# I Comoving distance and redshift relationship derivation

1. Jun 21, 2017

### DoobleD

Hello PhysicsForum,

There is something I don't get at the end of this course notes PDF file. In the last section, titled "Comoving distance and redshift", which I have copied below, we have a short derivation of the comoving distance and redshift relation.

Almost all is well, the only thing that troubles me is : why is there no minus sign after da has been replaced by -a2dz ?

I have searched the web and found almost identical derivations in other courses or publications, but I never read the explanation for why the minus sign drops. I have found what seems to be the source material for most of those derivations : this paper from 93 (see section 6.3, "The General Redshift-Distance Relation" on 3rd page). It is referenced quite often by others when this comoving distance and redshift relationship shows up.

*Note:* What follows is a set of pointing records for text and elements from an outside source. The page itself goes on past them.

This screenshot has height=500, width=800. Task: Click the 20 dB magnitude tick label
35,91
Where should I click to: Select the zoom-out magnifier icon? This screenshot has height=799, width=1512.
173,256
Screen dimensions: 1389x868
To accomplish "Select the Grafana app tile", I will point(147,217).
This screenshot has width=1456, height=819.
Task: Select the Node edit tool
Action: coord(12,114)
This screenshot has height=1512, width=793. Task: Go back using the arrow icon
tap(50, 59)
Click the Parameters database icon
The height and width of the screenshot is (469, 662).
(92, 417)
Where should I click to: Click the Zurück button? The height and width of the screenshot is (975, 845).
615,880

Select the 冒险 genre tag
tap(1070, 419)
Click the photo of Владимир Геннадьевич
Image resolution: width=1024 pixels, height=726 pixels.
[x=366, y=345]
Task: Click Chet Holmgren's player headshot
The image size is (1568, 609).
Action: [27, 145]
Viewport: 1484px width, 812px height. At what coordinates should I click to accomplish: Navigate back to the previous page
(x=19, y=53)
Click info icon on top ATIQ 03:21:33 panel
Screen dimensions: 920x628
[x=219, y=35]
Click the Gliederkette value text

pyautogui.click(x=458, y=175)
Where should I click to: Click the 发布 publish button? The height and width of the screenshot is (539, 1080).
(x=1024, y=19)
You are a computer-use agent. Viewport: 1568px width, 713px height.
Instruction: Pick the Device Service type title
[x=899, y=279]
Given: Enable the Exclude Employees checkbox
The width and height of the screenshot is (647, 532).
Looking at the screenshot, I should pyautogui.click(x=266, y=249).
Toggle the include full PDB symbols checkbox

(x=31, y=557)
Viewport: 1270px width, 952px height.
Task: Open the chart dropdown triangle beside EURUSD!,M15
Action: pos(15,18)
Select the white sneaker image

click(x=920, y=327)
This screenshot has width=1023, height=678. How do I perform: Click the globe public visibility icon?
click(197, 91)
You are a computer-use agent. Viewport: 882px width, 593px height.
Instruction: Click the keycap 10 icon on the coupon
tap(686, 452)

Maybe I am just missing some mathematical trick ? This is not super important of course, but it bugs me.

2. Jun 21, 2017

### Bandersnatch

Could it be because the integration limits have been swapped? (consider what it means when the limits are $a_e -> a_0$, where e stands for emission, and $0 -> z$.)

3. Jun 21, 2017

### kimbyd

Yes. The change of variables leads to two minus signs which cancel one another: $da = -a^2 dz$, and reversing the limits of integration.

4. Jun 21, 2017

### DoobleD

Thank you !

Thay's what I thought, but then it means that the ae limit corresponds to z when you do the change of variable, and a0 to 0 redshift ? Sounds weird, shouldn't it be the other way around ? Since a0 = a(t0) is the expansion when we receive the redshifted signal.

5. Jun 21, 2017

### kimbyd

This is probably easiest to see if you look at the equation for the scale factor in terms of the redshift:
$$a = {1 \over 1+z}$$

Here note that for $z=0$, $a=1$. That's the current scale factor and redshift. A far-away object, at, say, a redshift of $z=2$ is at a scale factor of $a=1/3$. The integral above over $da$ would integrate from $1/3$ to 1, while the integral over $dz$ integrates from 0 to 2.

6. Jun 21, 2017

### Bandersnatch

Think of how far you need to look. Higher z is seen farther than lower z, while lower a is seen farther than high a.

7. Jun 22, 2017

### DoobleD

Makes sense now. Thank you !